The universality of the commercial appeal was due in part to Hollywood's munificent creative and marketing skills, but also fundamentally in the fact that we are such a richly heterogeneous society that our exports had been pretested at home. Hollywood supplies over 70 percent of the European film markets and 90 percent of those of the rest of the world, with the possible exception of India. To reach the younger populations under the age of 25, who constitute the bulk of the moviegoing audience, Hollywood has been offering more dumbed-down blockbusters based on action, violence, sex, and special effects like Jurassic Park. Such films travel more easily than movies with subtle dialogue or predominantly American references, like Forrest Gump. For similar reasons, comedy was structured to hinge on crude slapstick rather than situational wit and wordplay.

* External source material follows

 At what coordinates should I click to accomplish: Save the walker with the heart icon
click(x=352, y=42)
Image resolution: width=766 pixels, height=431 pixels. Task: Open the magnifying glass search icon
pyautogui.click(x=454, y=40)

The underside of this commercial success is the cultural deficit of associating America with crime, vacuity, moral decay, promiscuity, and pornography--a trend that also worries American parents; Asian and Muslim worlds are already in revolt against it, but also against the libertarian and secular messages of American media. Our media project defiance and ridicule not just of illegitimate authority but of any authority at all--parents, teachers, and political leaders. Even in the West this elicits as much loathing as love. Abroad, it may make dictatorship more difficult, but it also makes democracy less attractive.
Mort Zuckerman, USNews.com
My inner anarchist sees little wrong with ridiculing even legitimate political leaders, yet the rest of the explanation of the race to the barrel bottom rings true. How many film releases are now pre-selected for the global market? How much particular depth is filtered from a script for the benefit of convenient universal shallowness? Europeans and the Third World complain that globalization deadens local culture, yet it seems globalization degrades the producer civilization as well as the consumer.